Markdown pages, are they a good solution?

I already written a post about a HTML to markdown converter solution. In that post I suggested that the functionality on the application level would be a better solution. And in the last week Laravel markdown response and Symfony markdown response bundle popped up. I guess other languages with web frameworks will get similar solutions.

I consider those solutions to be partial fixes, because they lack the tools to trim or augment the page content for an LLM to get the data it can act on. If you want to provide LLM content I think the best solution is a backend one instead of a frontend one. I consider fully created HTML as a part of the frontend.

The elephant in the room is that webpages are also a human construct. An AI scraper doesn't need to follow human navigation. Page links are useless if it can grep the content.

How did we get here?

With search engine bots their goal was to find all the pages of a website to put them in a search index and rank them.

The purpose of AI bots is to scrape content from websites to use as additional knowledge for an LLM.

While scraping content was a part of the search engine bots, the content was not the main objective.

Search engine bots are also a minor part of the traffic. And are a part of the marketing cost, because they expose the website to a bigger audience.

AI bots are becoming a substantial part of the traffic, and they haven't proven their marketing worth or any other benefit.

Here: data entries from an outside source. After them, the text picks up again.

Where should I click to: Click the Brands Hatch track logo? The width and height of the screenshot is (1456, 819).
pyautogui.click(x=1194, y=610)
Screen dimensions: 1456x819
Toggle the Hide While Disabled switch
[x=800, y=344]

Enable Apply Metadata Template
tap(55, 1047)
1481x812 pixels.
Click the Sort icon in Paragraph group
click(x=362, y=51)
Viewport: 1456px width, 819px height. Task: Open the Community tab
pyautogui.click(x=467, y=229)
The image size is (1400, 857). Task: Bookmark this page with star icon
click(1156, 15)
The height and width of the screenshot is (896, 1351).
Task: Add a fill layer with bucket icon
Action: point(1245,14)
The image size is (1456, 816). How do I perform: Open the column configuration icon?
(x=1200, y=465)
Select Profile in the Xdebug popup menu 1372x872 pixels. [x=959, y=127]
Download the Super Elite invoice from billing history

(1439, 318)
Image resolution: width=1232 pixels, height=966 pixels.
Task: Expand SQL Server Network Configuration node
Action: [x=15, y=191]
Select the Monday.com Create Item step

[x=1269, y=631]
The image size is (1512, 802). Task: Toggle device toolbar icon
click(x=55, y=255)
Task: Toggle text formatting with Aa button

It seems logical to me that the first reaction of people was to block AI traffic. When people discovered food wrappings contained less food the people were not happy. When food companies started to use lower quality products because their sales have reached the ceiling, the people where again unhappy. The sad fact is people keep buying the product. And I think we are at the same level with AI. Websites are allowing AI scrapers because it could be beneficial.

What is the solution?

If you want to provide data for an LLM, I think an LLM website and a human website is a better way to go. The LLM website can be nothing more than a collection of linked markdown files.

The second part of the solution is to provide a search that returns data an LLM or an agent can use. The main goal of the search is to provide specific information or information not found on the LLM website. I don't think REST(ful) or Graphql endpoints are good enough because their output is not LLM specific.

The benefit of the LLM website is that they are static pages, so you could host them on edge servers when you see traffic ramping up in a certain region. The benefit of a search is that you could create a paywall for AI scrapers to access the searchable content more frequently, or extra information. The benefit of this solution is that HTML page traffic will be more human again, once the people that use the AI scrapers are aware of these options.